◆ **WHAT YOU SHOULD DO**: Without copying any picture, return all lines below exactly.

===== EXTRACTED MATERIAL

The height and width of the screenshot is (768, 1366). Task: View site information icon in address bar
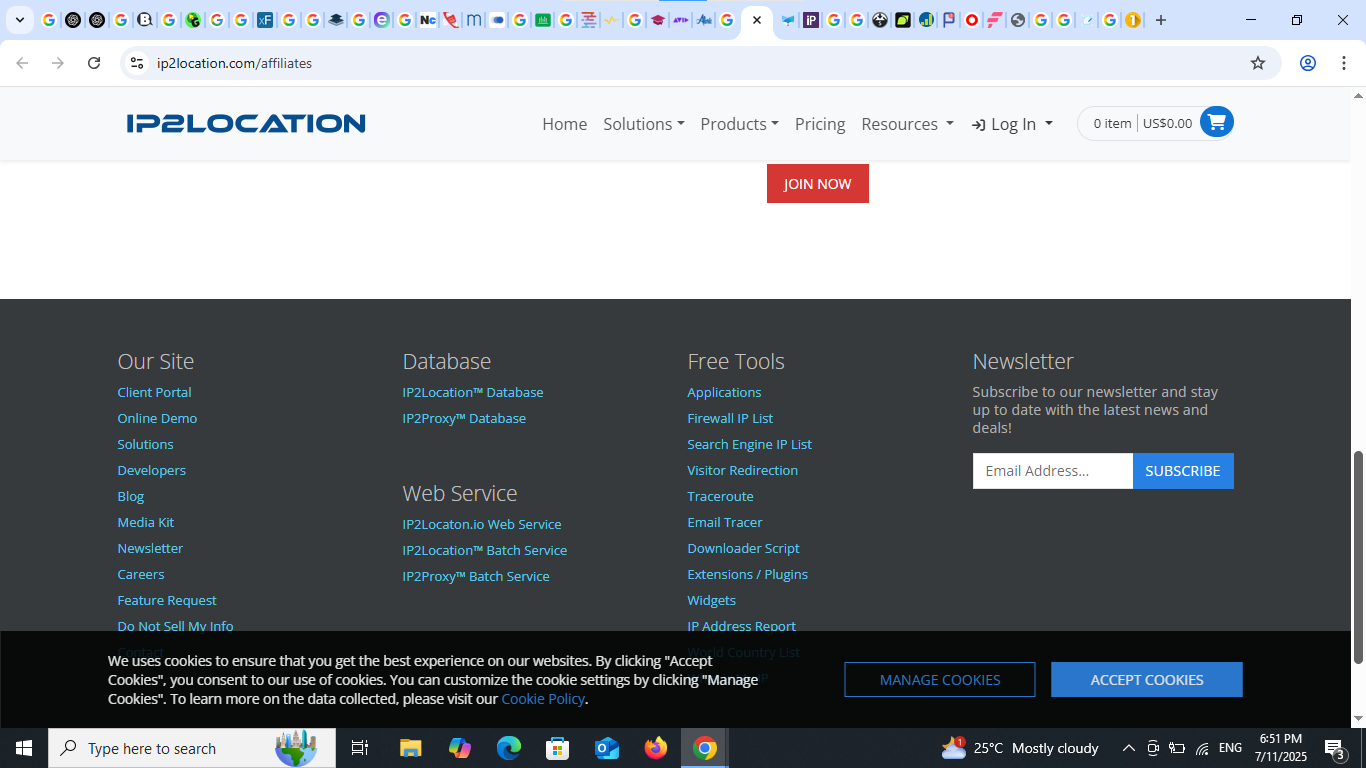point(137,63)
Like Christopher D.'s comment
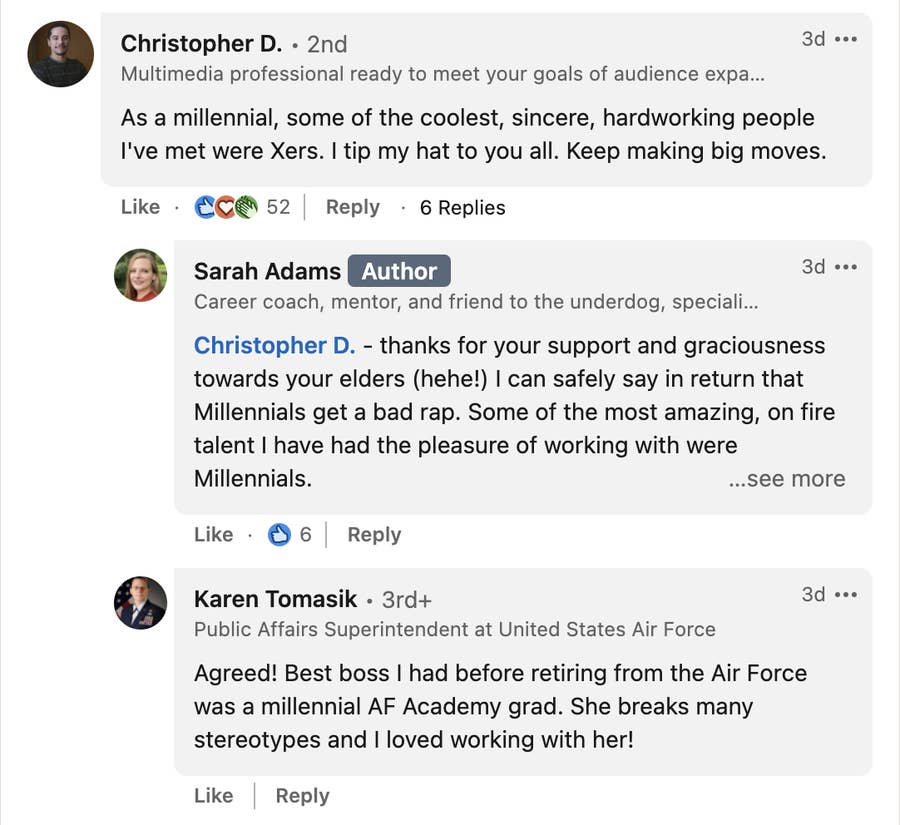This screenshot has width=900, height=825. click(140, 207)
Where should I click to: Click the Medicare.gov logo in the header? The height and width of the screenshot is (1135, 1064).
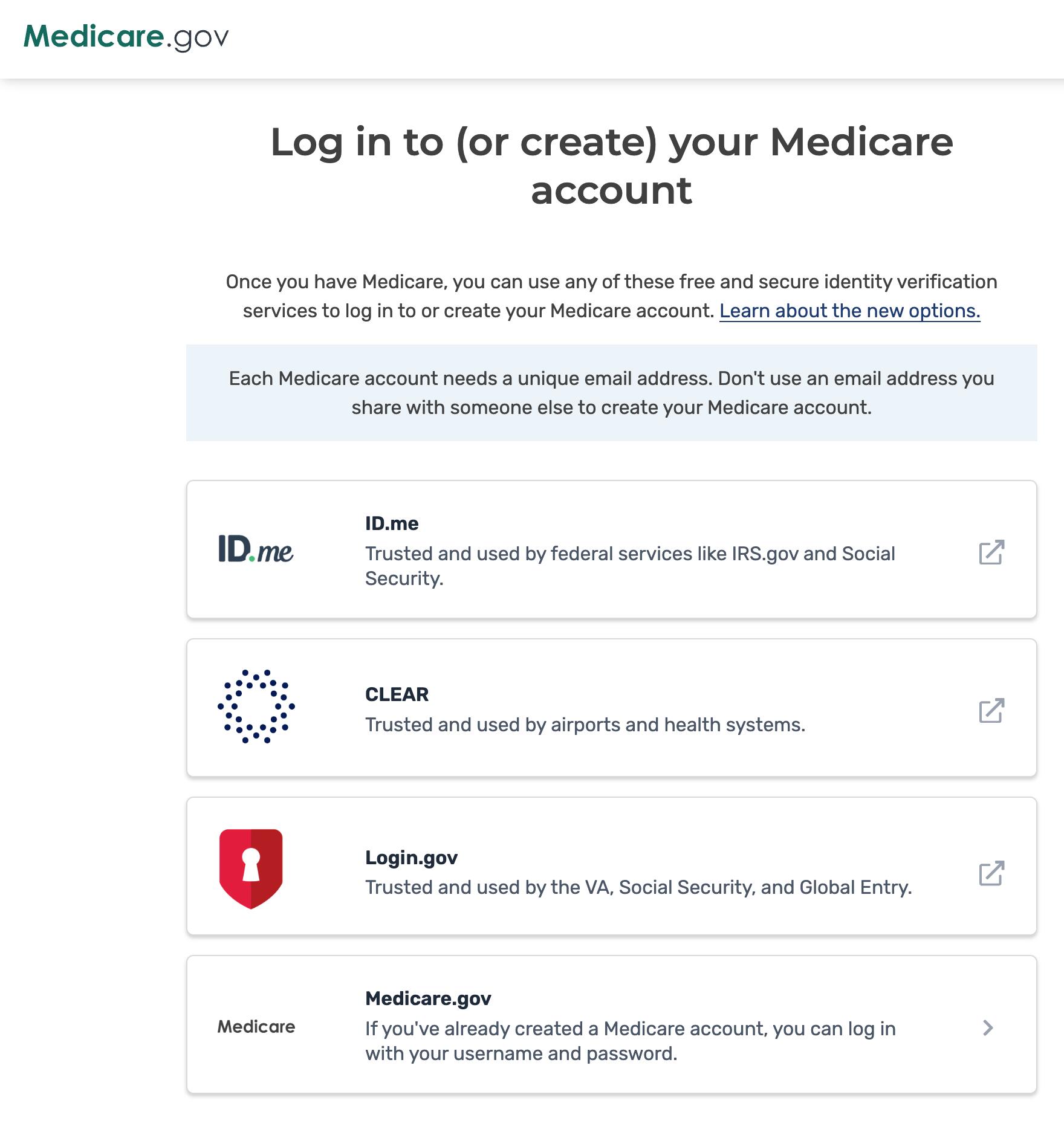[126, 37]

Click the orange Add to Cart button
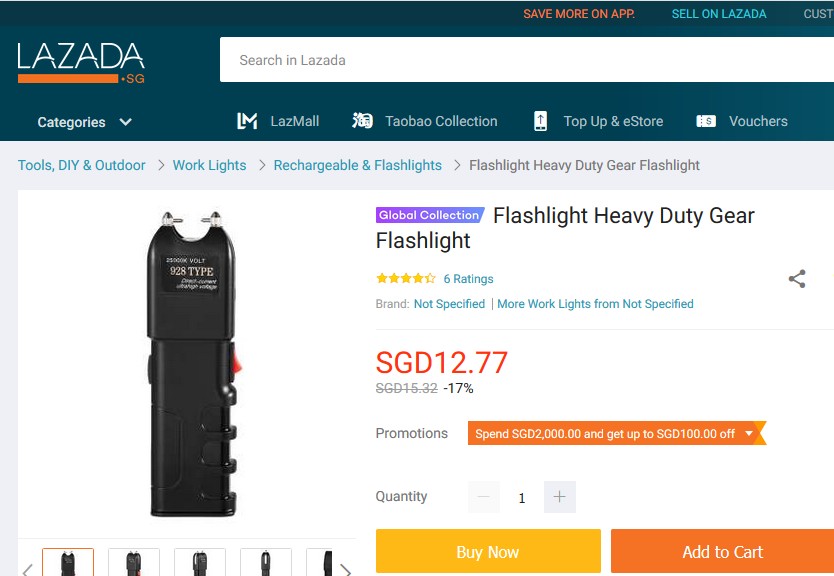click(722, 551)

==========

◆ **WRITTEN RESPONSE**:
The height and width of the screenshot is (768, 1366). Task: View site information icon in address bar
point(137,63)
Like Christopher D.'s comment
This screenshot has width=900, height=825. click(140, 207)
Where should I click to: Click the Medicare.gov logo in the header? The height and width of the screenshot is (1135, 1064).
[126, 37]

Click the orange Add to Cart button
click(722, 551)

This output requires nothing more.